Introduction to Java

CS9053 Section I

Thursday 6 PM – 8:30 PM

Prof. Dean Christakos

Assignment 7

March 16th, 2024

Due: March 28th, 2024 11:59 PM

Part I: Working with stacks and queues

1. A stack parameterized with the type E has the following methods:

boolean empty() – tests if the stack is empty

E peek() – Looks at the object at the top of the stack without removing it from the stack

E pop() – Removes the object at the top of the stack and returns that object as the value of this function

E push(E item) – Pushes an item onto the top of this stack

int search(Object o) – Returns the 1-based position where an object is on this stack. If it is not there, then it returns -1

Implement MyStack<E> by providing these methods using an ArrayList.

Consult the Stack interface https://docs.oracle.com/javase/8/docs/api/java/util/Stack.html#search-java.lang.Object- to see how these methods should work.

Implementing the Queue interface parameterized with the type E has a lot of methods, but I want to concentrate on the following:

int size() – returns the number of elements in the queue

boolean isEmpty() – returns a boolean of whether the queue is empty

boolean offer(E e) - i nserts the specified element into this queue if it is possible to do so immediately without violating capacity restrictions.

public E remove() - retrieves and removes the head of this queue. Throws NoSuchElementException if this queue is empty

public E poll() - retrieves and removes the head of this queue, or returns null if this queue is empty.

public E element() – retrieves, but does not remove, the head of the queue. Throws NoSuchElementException if this queue is empty

public E peek() - retrieves, but does not remove, the head of this queue, or returns null if this queue is empty.

Implement MyQueue<E> by providing these methods using an ArrayList as a field

2. We are going to implement a function called isBalanced(String inString), which you can find in the BalancedParentheses class, which sees if a String of parentheses are balanced. You are going to use a Stack (you can use MyStack or Java’s own Stackimplementation) to do it.

Balanced parentheses means that each opening symbol has a corresponding closing symbol and the pairs of parentheses are properly nested.

For example, these are balanced parentheses:

(()()()())

(((())))

These are unbalanced:

((((((())

()))

Implement isBalanced(String inString) which returns a boolean true if the parentheses string is balanced and false if it is not, using a stack

Part II: Sets

The reason we like Sets in Java is because they help us think about Sets in a mathematical sense and we can easily implement the functions of Sets that exist in Math—eg, Set intersections and unions. In Python, these set functions are explicit. In Java, they are not, something which I briefly forgot during lecture.

▶ [Data]
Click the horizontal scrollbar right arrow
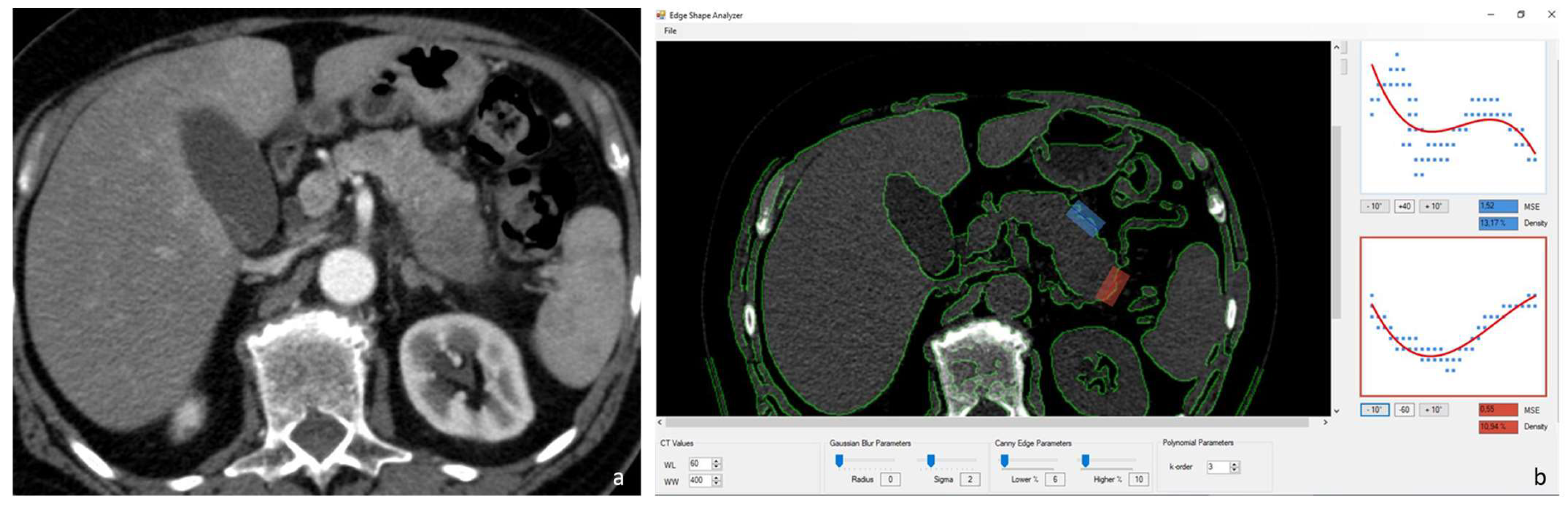 tap(1325, 422)
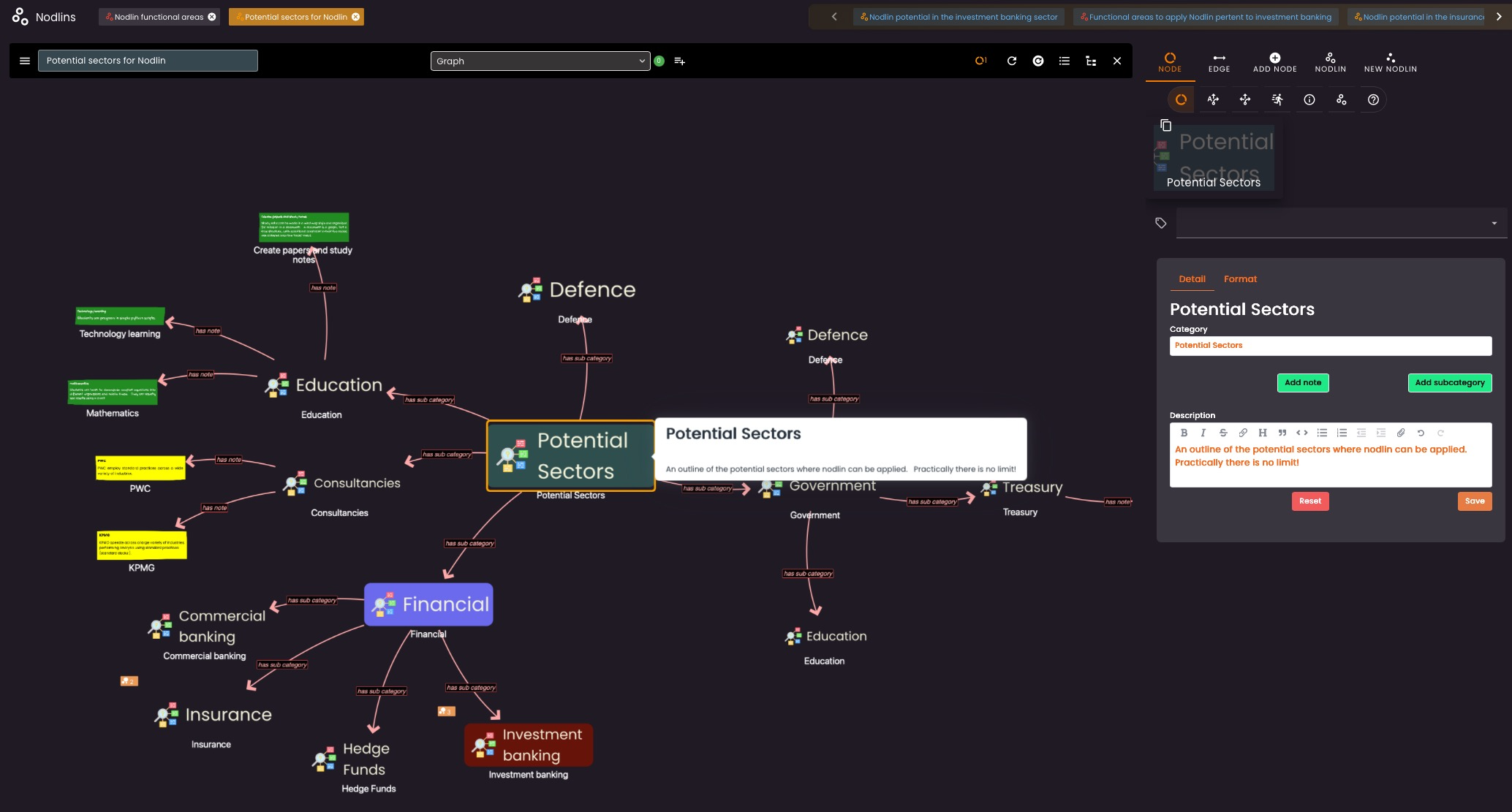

▶ [Problem set]
1 – Using the Java assignment, explain why Sets are appreciated in Java.
2 – From the Java assignment, repeat the passage that begins at the words "public E poll()" and stops after "Stackimplementation) to do it.".
The material comes from a different source than the Java assignment.

▶ [Exercise solutions]
1 – Sets help us think about them in a mathematical sense. They also make it easy to implement the Set functions that exist in math, such as intersections and unions.

2 –
public E poll() - retrieves and removes the head of this queue, or returns null if this queue is empty.

public E element() – retrieves, but does not remove, the head of the queue. Throws NoSuchElementException if this queue is empty

public E peek() - retrieves, but does not remove, the head of this queue, or returns null if this queue is empty.

Implement MyQueue<E> by providing these methods using an ArrayList as a field

2. We are going to implement a function called isBalanced(String inString), which you can find in the BalancedParentheses class, which sees if a String of parentheses are balanced. You are going to use a Stack (you can use MyStack or Java’s own Stackimplementation) to do it.